Records for this task =>
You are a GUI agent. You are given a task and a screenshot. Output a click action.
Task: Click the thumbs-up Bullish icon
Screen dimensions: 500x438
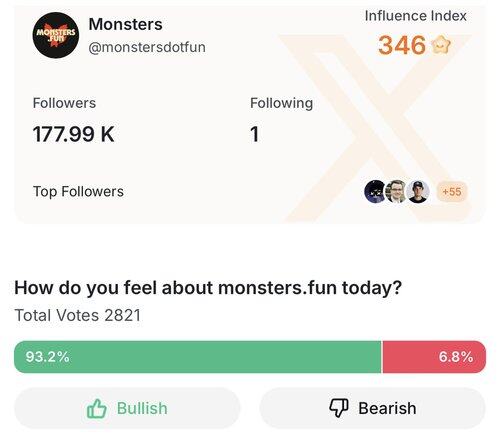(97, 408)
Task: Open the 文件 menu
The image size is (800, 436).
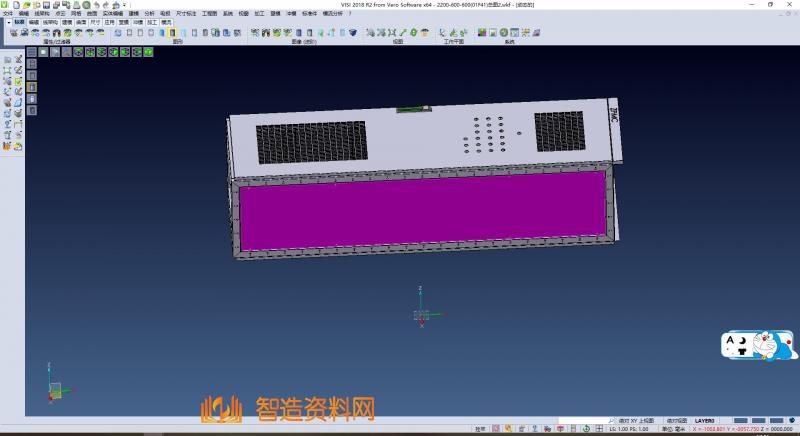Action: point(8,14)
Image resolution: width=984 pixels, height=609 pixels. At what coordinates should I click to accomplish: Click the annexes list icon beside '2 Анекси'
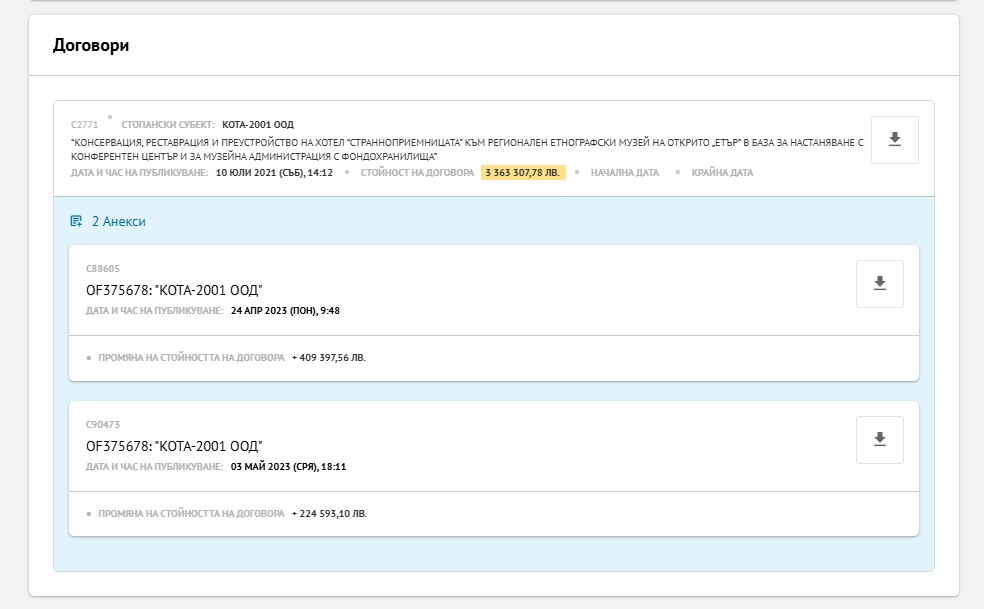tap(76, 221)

* * *

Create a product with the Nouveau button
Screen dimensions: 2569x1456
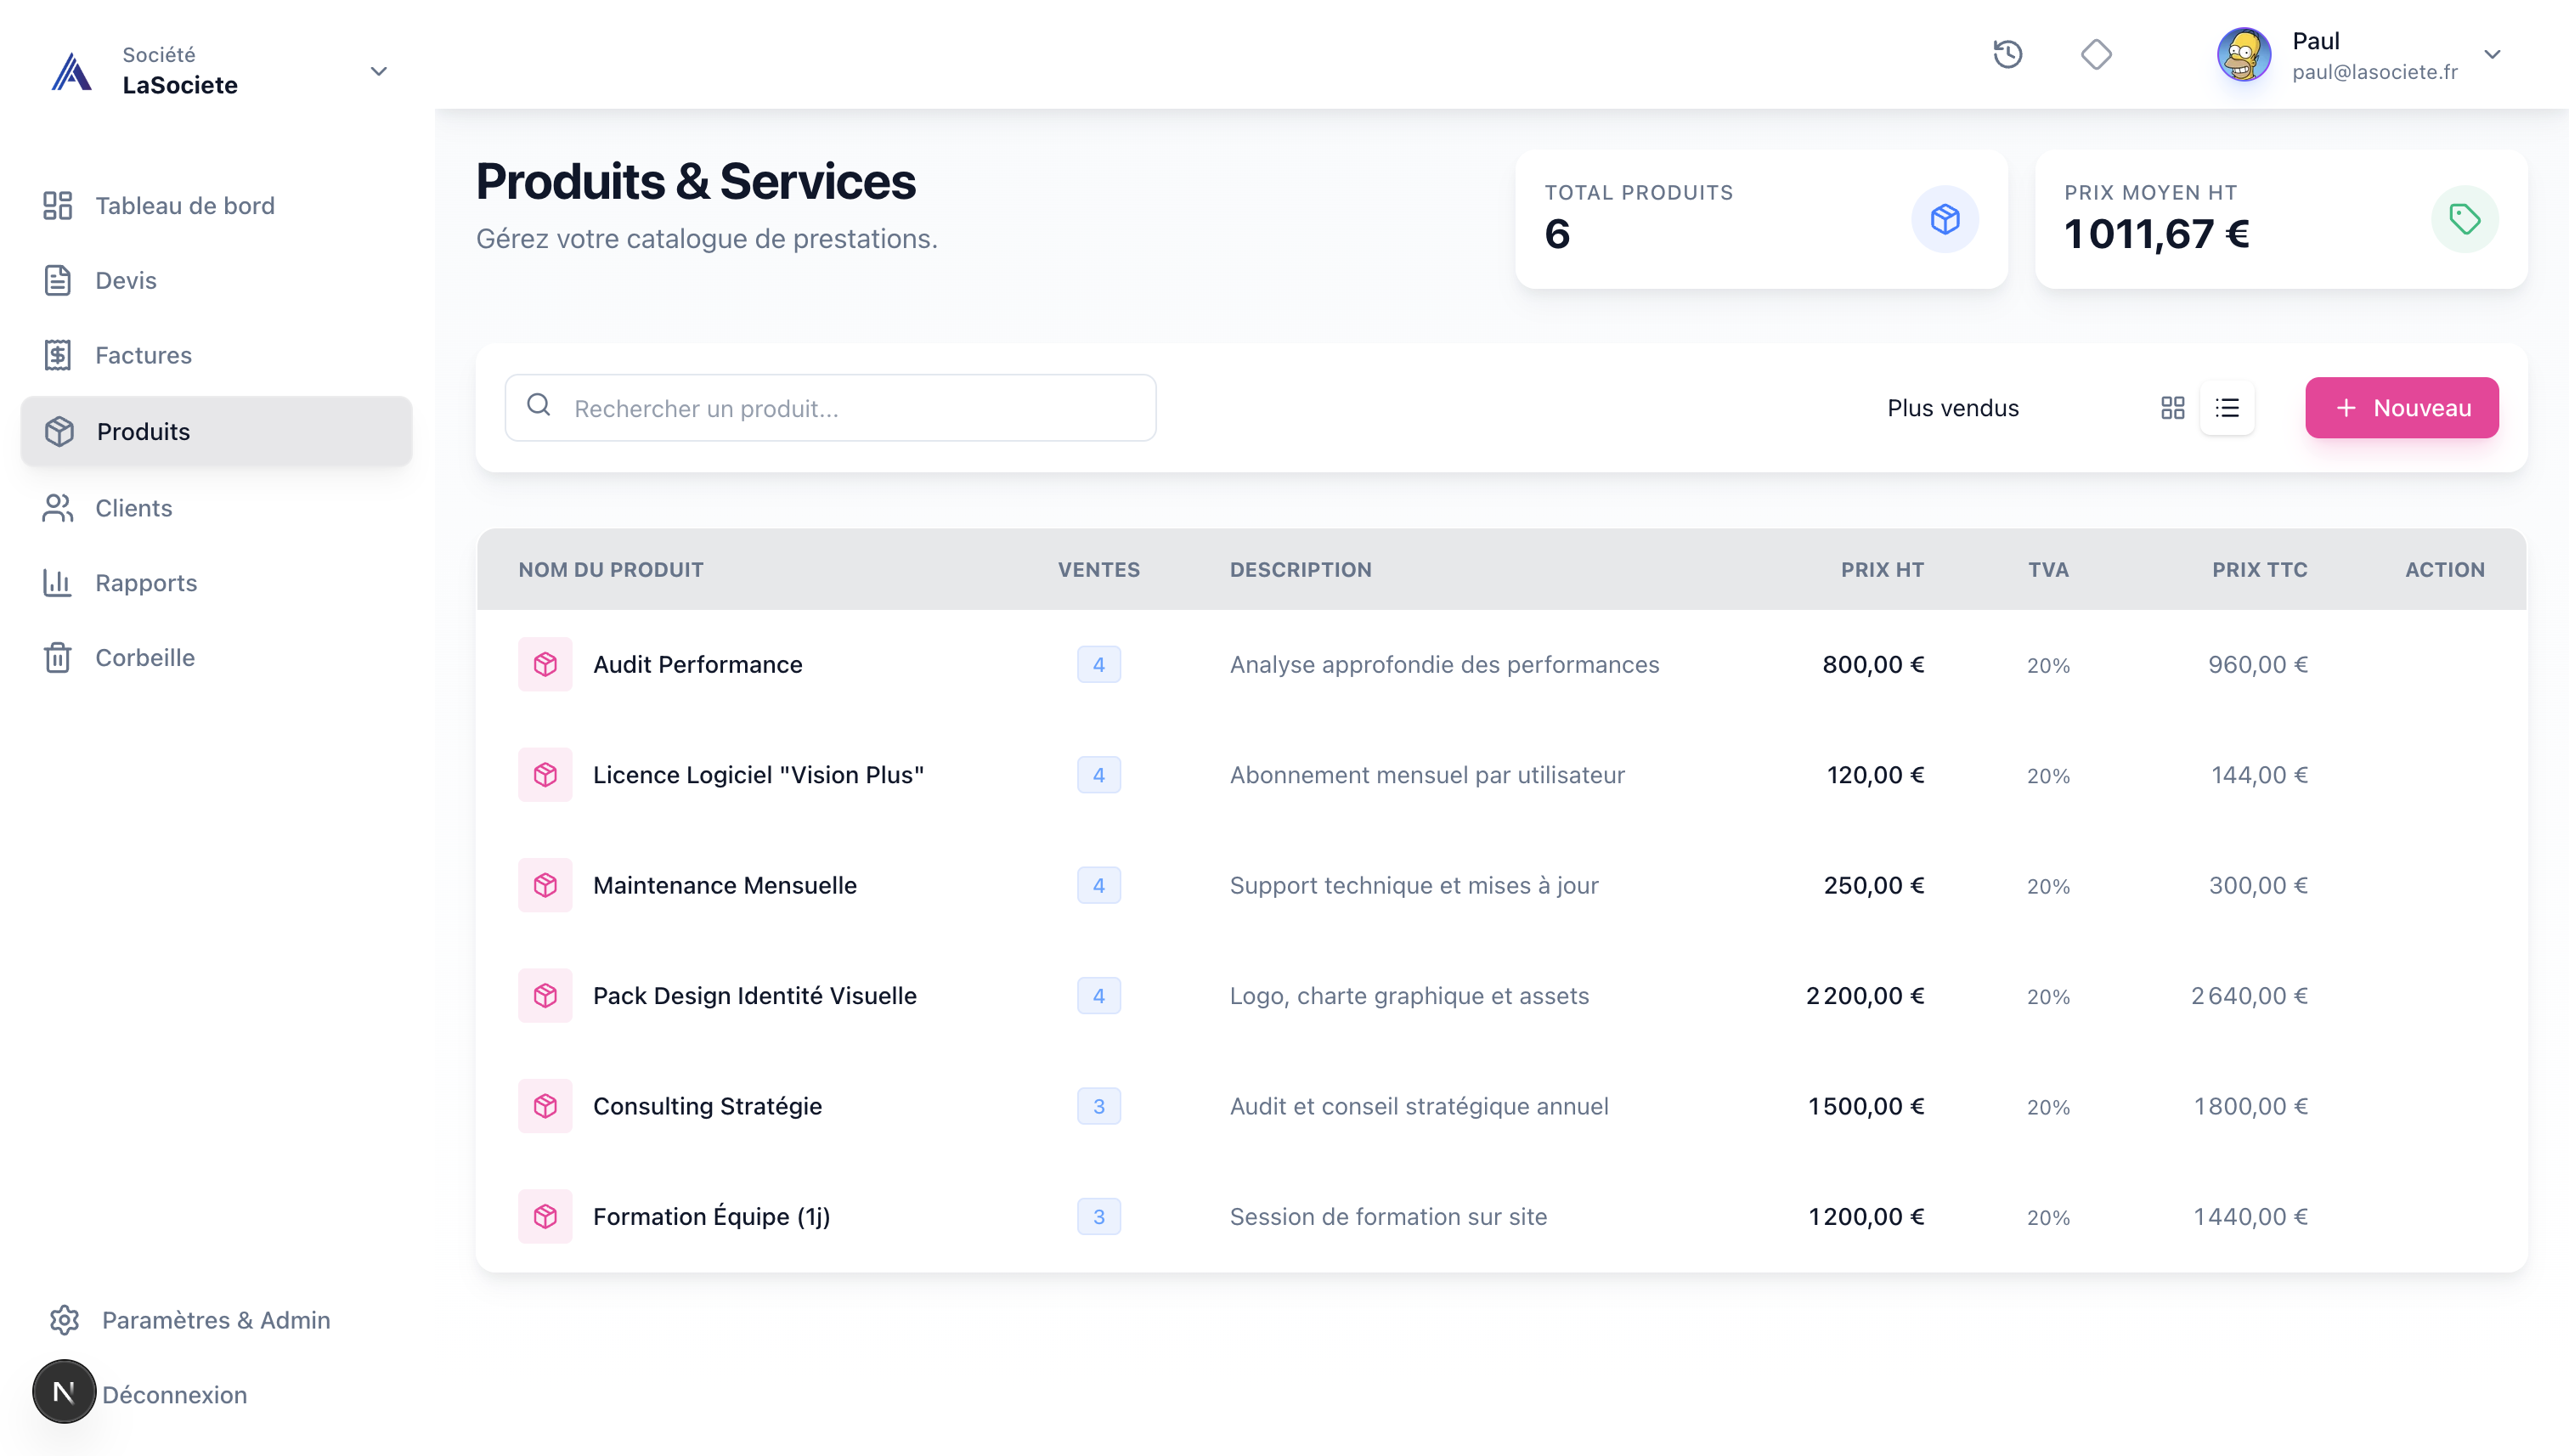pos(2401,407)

Set task => Please recast the lines as a Markdown table with the columns "Row" and "Line", one row per line, starting with the line that contains "Image resolution: width=984" and going on through the line that contains "tap(76, 221)". Skip any blank lines, and leave the pictures out of the answer.

Exercise answer =>
| Row | Line |
|---|---|
| 1 | Image resolution: width=984 pixels, height=609 pixels. At what coordinates should I click to accomplish: Click the annexes list icon beside '2 Анекси' |
| 2 | tap(76, 221) |